=== Section Start ===
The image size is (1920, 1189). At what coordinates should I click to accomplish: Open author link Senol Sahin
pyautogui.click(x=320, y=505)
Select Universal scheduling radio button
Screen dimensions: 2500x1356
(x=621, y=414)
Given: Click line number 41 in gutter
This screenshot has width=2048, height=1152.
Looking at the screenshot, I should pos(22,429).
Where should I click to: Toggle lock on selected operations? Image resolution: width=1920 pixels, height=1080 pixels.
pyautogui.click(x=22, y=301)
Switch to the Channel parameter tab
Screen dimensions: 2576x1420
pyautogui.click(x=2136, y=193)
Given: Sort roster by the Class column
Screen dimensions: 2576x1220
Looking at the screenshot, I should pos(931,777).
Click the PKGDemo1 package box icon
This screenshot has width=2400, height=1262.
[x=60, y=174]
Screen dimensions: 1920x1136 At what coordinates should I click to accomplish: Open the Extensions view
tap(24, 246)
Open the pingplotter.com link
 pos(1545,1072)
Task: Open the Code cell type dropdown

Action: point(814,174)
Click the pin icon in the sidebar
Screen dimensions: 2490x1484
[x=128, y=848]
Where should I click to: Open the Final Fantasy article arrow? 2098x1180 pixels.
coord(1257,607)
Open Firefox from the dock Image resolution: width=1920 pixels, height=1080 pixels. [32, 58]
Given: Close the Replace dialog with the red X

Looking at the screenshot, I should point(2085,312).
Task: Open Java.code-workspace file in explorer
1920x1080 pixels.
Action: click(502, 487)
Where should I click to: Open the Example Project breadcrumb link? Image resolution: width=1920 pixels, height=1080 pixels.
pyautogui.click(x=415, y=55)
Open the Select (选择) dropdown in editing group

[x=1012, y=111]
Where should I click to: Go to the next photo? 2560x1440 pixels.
=== Section End ===
A word-for-word repeat of the full data is needed.

● Answer box:
The image size is (1920, 1189). At what coordinates should I click to accomplish: Open author link Senol Sahin
pyautogui.click(x=320, y=505)
Select Universal scheduling radio button
Screen dimensions: 2500x1356
(x=621, y=414)
Given: Click line number 41 in gutter
This screenshot has width=2048, height=1152.
Looking at the screenshot, I should pos(22,429).
Where should I click to: Toggle lock on selected operations? Image resolution: width=1920 pixels, height=1080 pixels.
pyautogui.click(x=22, y=301)
Switch to the Channel parameter tab
Screen dimensions: 2576x1420
pyautogui.click(x=2136, y=193)
Given: Sort roster by the Class column
Screen dimensions: 2576x1220
Looking at the screenshot, I should pos(931,777).
Click the PKGDemo1 package box icon
This screenshot has width=2400, height=1262.
[x=60, y=174]
Screen dimensions: 1920x1136 At what coordinates should I click to accomplish: Open the Extensions view
tap(24, 246)
Open the pingplotter.com link
 pos(1545,1072)
Task: Open the Code cell type dropdown

Action: point(814,174)
Click the pin icon in the sidebar
Screen dimensions: 2490x1484
[x=128, y=848]
Where should I click to: Open the Final Fantasy article arrow? 2098x1180 pixels.
coord(1257,607)
Open Firefox from the dock Image resolution: width=1920 pixels, height=1080 pixels. [32, 58]
Given: Close the Replace dialog with the red X

Looking at the screenshot, I should point(2085,312).
Task: Open Java.code-workspace file in explorer
1920x1080 pixels.
Action: click(502, 487)
Where should I click to: Open the Example Project breadcrumb link? Image resolution: width=1920 pixels, height=1080 pixels.
pyautogui.click(x=415, y=55)
Open the Select (选择) dropdown in editing group

[x=1012, y=111]
Where should I click to: Go to the next photo? 2560x1440 pixels.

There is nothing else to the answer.